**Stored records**
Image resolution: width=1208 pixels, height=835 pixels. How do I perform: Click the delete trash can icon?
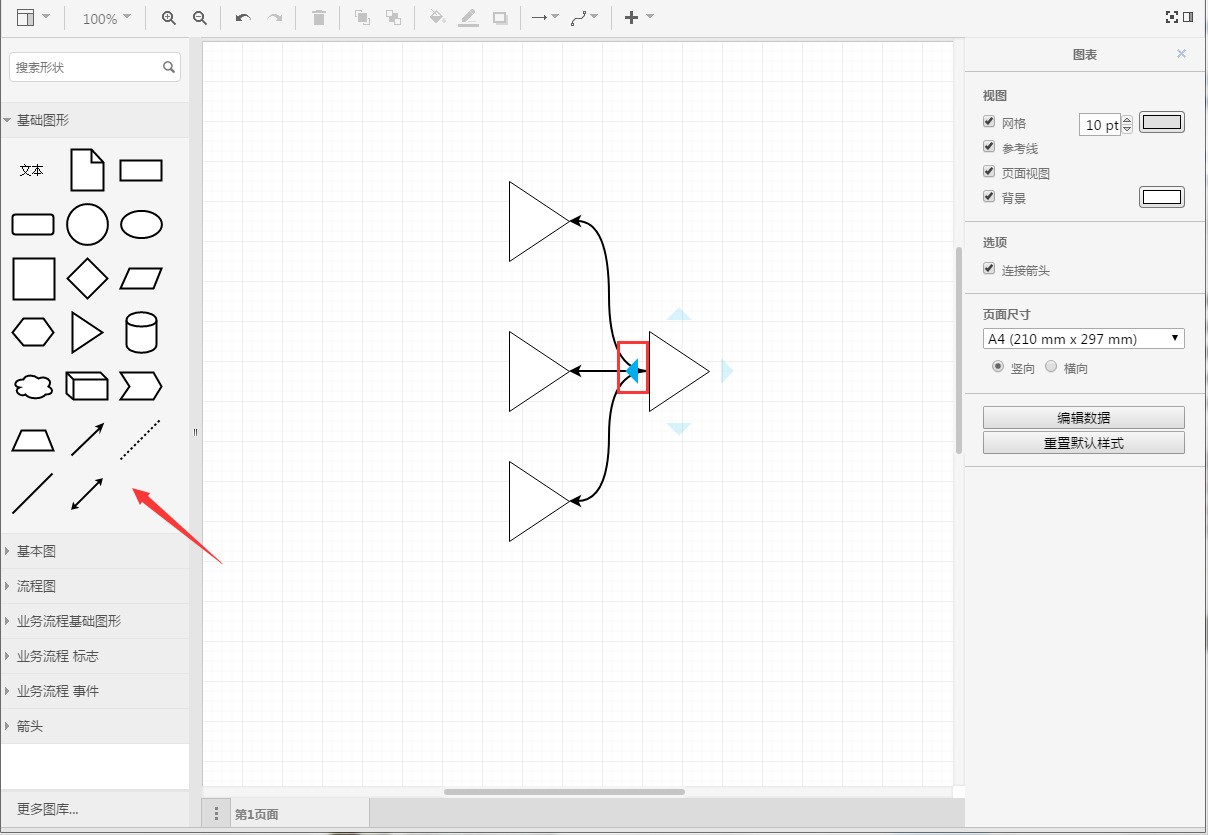[319, 18]
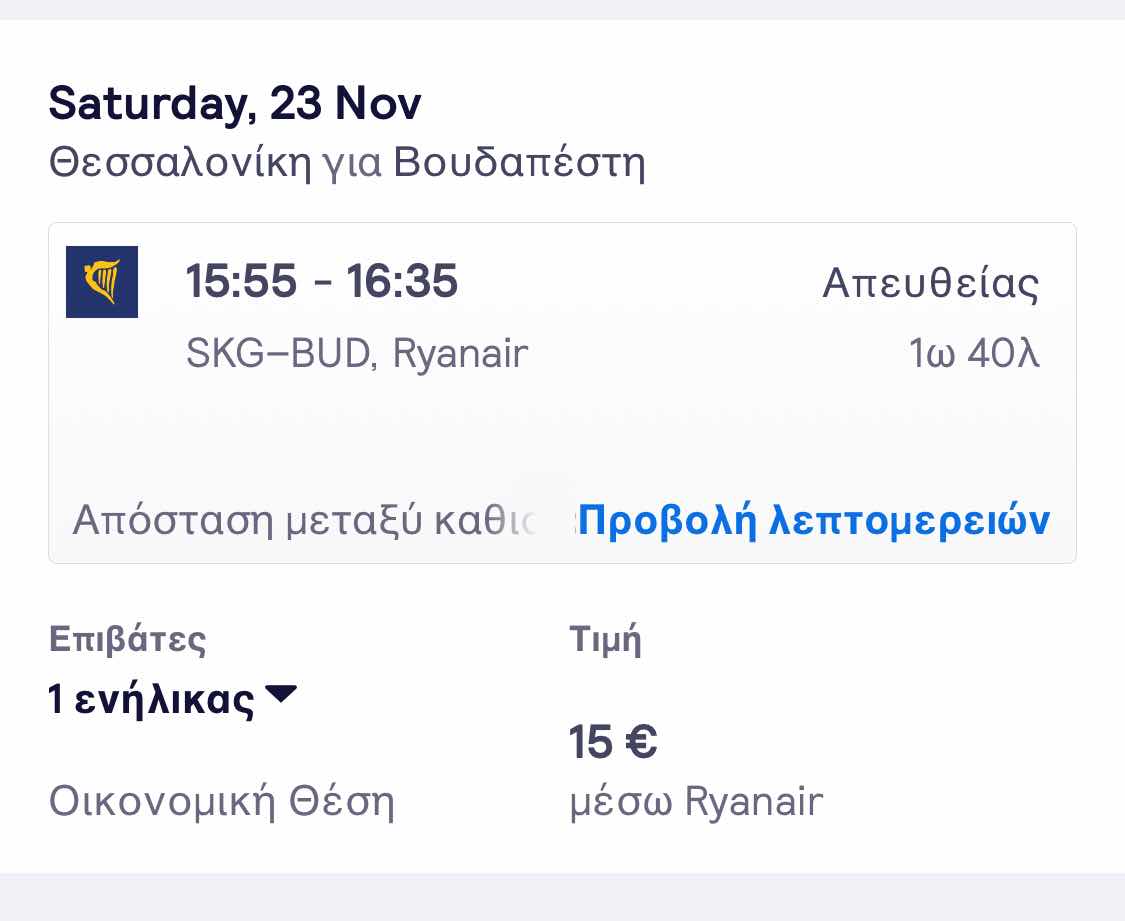
Task: Click the Επιβάτες label
Action: (127, 639)
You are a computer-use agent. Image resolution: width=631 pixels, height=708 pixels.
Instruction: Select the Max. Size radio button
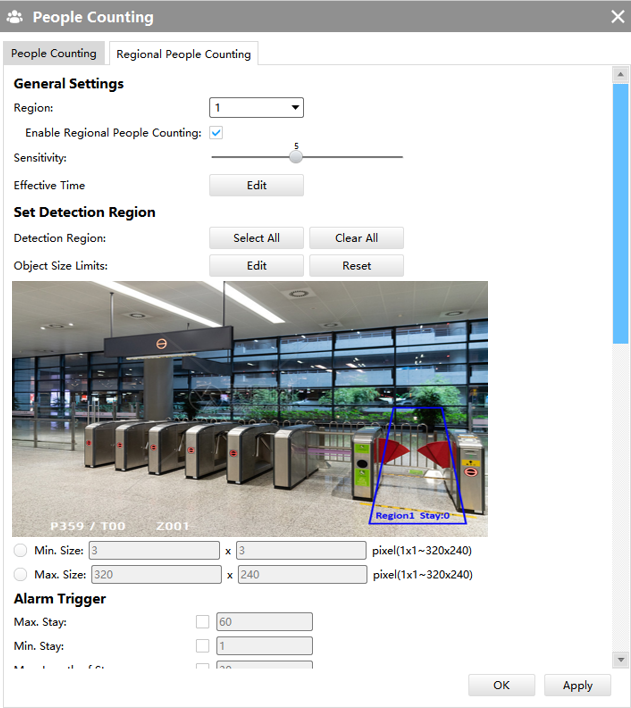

**Prompt**
Go to the line with "You are a computer-use" in the entries above. Reproduce that line and each one after it to the end, exactly and without the pictures.

**Result of this exercise**
You are a computer-use agent. Image resolution: width=631 pixels, height=708 pixels.
Instruction: Select the Max. Size radio button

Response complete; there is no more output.